- Task statement -
Which lines of the entries below hold the word "agent"? Report each of them.

- Study material -
((
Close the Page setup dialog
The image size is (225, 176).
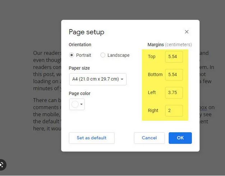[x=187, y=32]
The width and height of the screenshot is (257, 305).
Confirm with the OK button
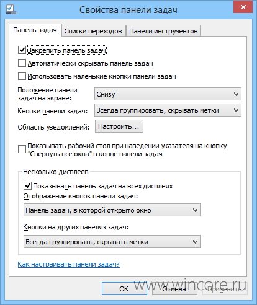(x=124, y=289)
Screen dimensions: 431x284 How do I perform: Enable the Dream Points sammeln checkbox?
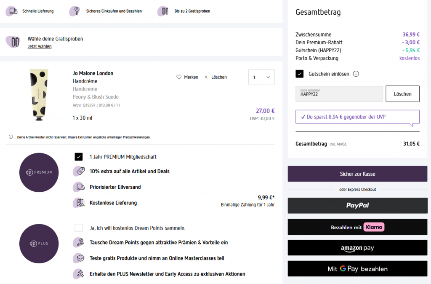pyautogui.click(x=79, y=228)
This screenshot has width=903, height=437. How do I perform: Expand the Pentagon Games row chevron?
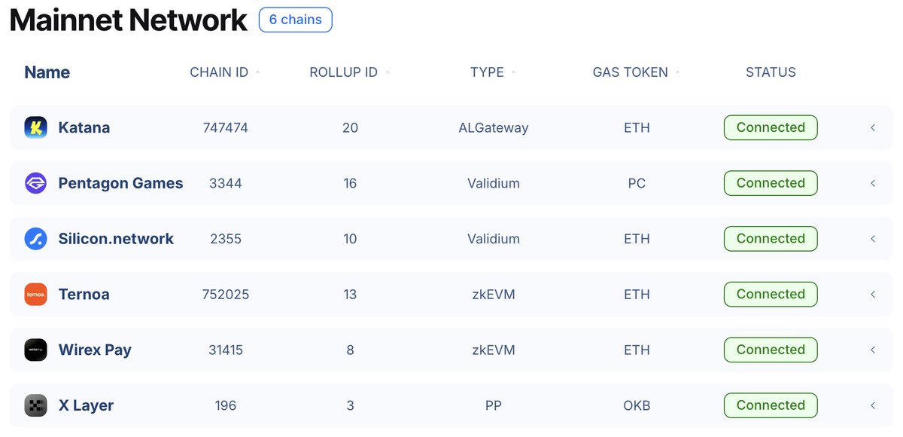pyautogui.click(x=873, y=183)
))
((
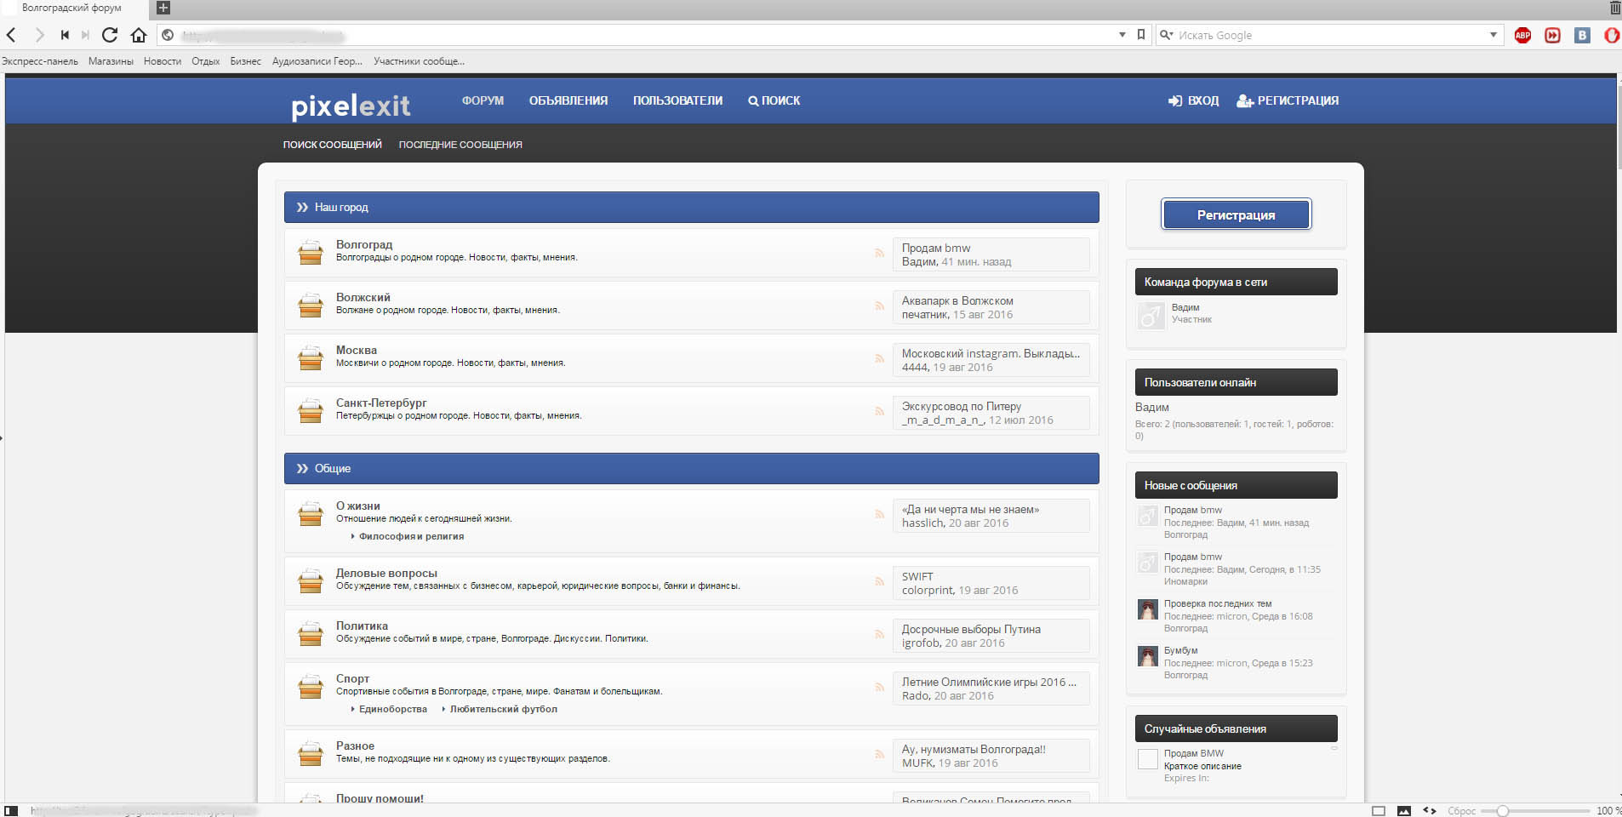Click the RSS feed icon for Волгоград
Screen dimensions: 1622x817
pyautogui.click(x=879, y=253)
))
((
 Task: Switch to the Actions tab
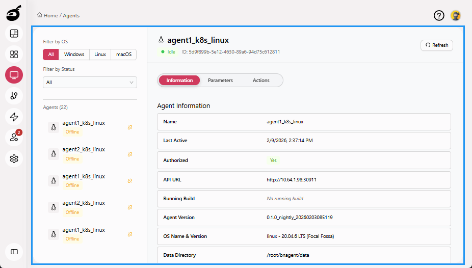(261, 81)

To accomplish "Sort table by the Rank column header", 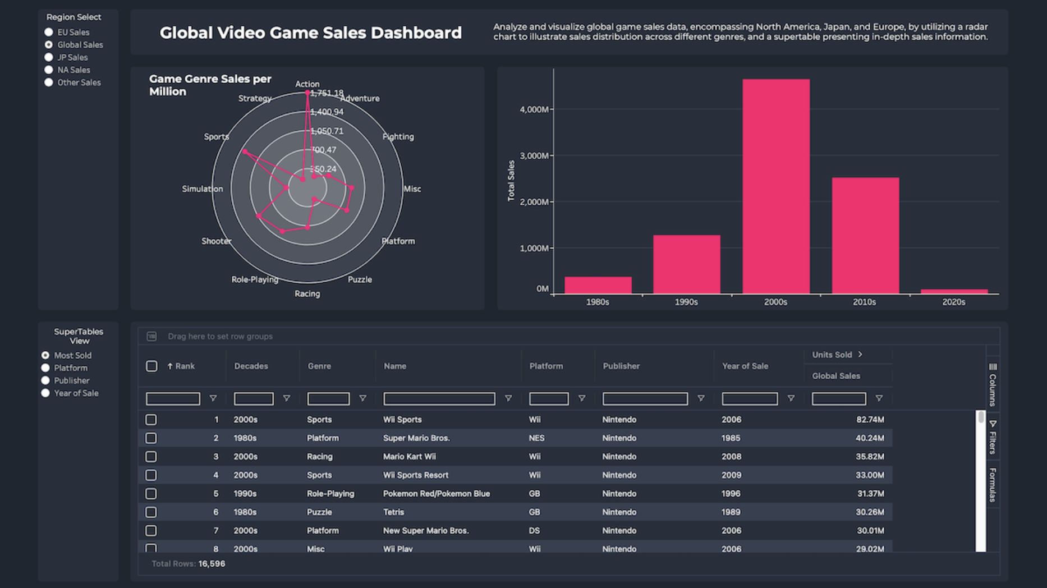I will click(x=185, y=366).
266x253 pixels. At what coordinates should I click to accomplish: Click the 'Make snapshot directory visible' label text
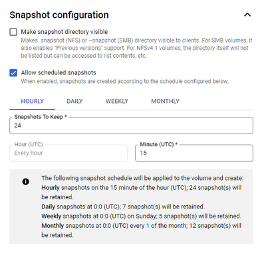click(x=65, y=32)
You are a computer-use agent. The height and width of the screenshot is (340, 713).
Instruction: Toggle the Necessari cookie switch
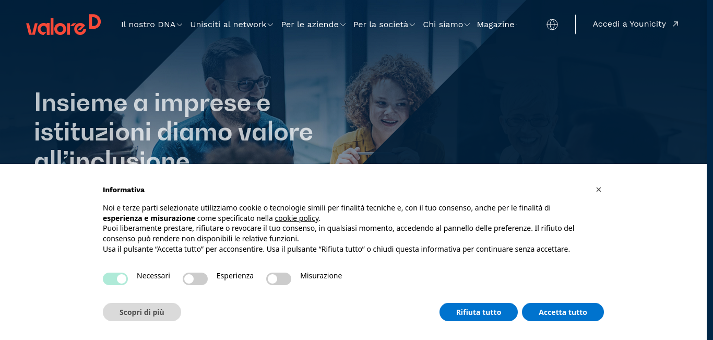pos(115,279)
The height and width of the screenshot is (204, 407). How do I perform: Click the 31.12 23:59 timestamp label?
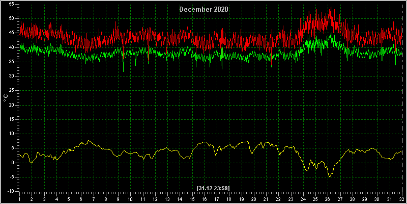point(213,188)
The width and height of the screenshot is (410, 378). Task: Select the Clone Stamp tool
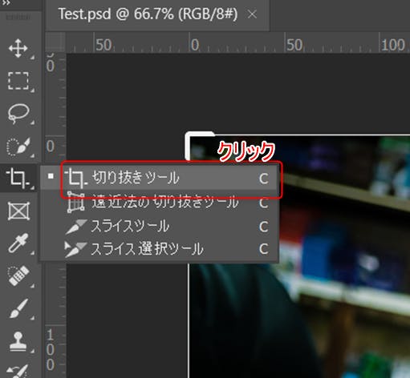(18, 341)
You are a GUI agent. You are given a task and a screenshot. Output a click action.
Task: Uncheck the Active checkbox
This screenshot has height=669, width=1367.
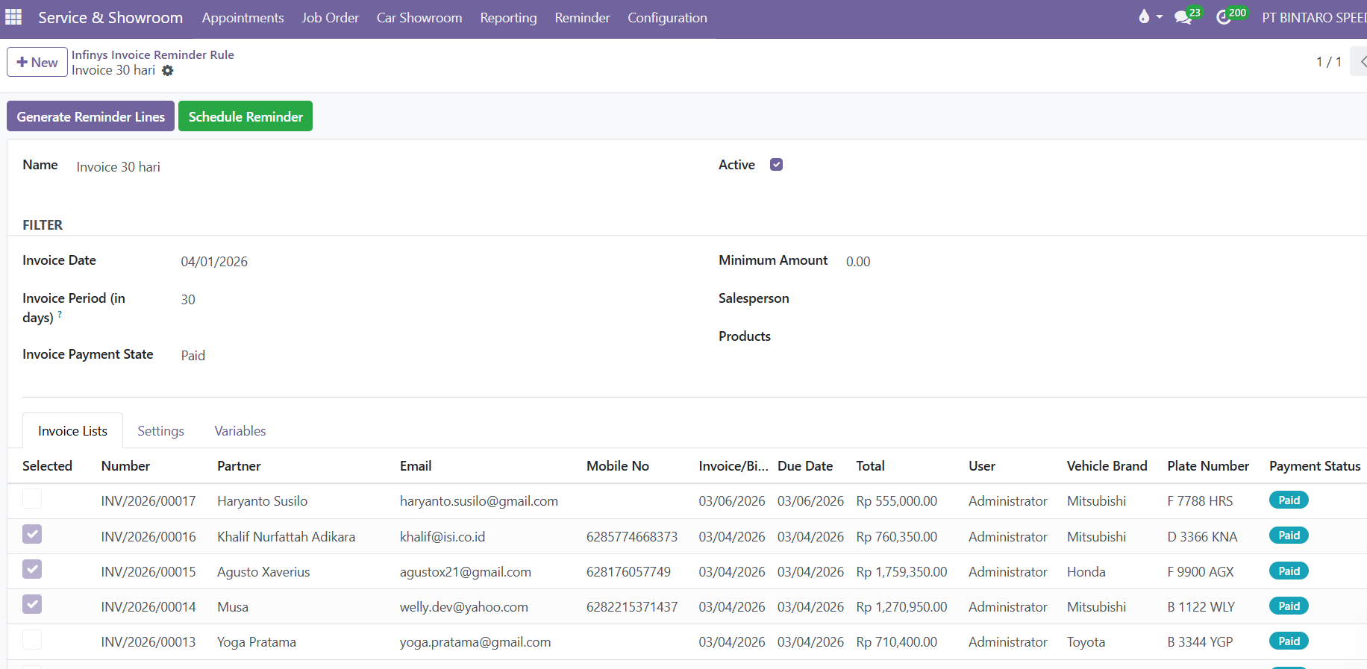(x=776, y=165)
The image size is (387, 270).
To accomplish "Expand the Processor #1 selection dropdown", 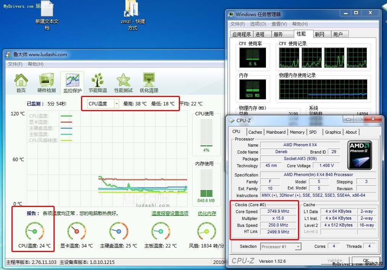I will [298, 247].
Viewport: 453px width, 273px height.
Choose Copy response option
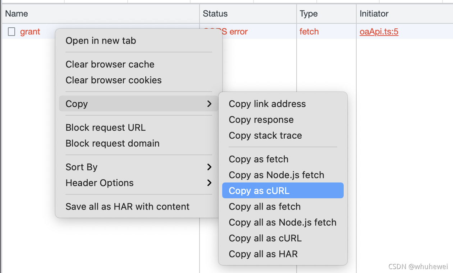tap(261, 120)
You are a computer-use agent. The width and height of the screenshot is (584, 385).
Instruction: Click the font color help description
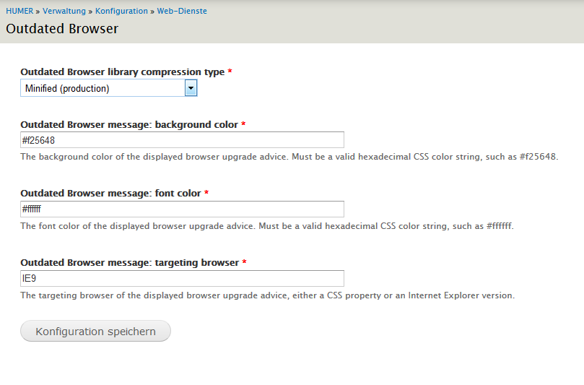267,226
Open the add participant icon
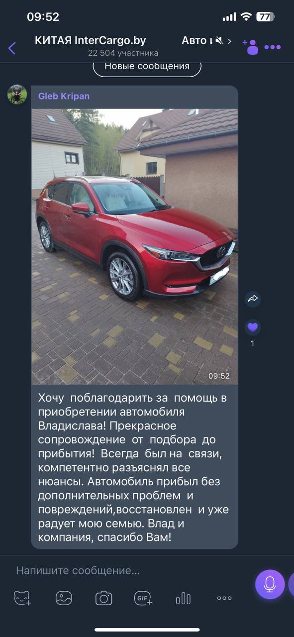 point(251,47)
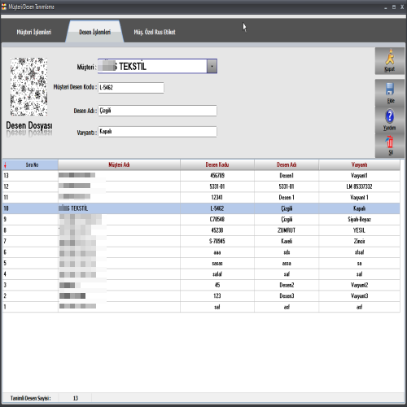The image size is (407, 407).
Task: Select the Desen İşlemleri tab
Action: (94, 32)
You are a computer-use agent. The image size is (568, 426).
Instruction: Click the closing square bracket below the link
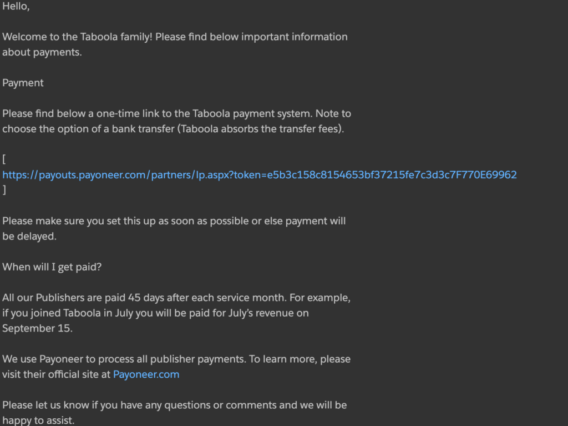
))
- Response below -
You are a computer-use agent. The height and width of the screenshot is (340, 713).
You are a GUI agent. You are given a task and a screenshot. Output a click action.
You are a computer-use agent. The width and height of the screenshot is (584, 385).
You are a computer-use agent. The image size is (568, 426).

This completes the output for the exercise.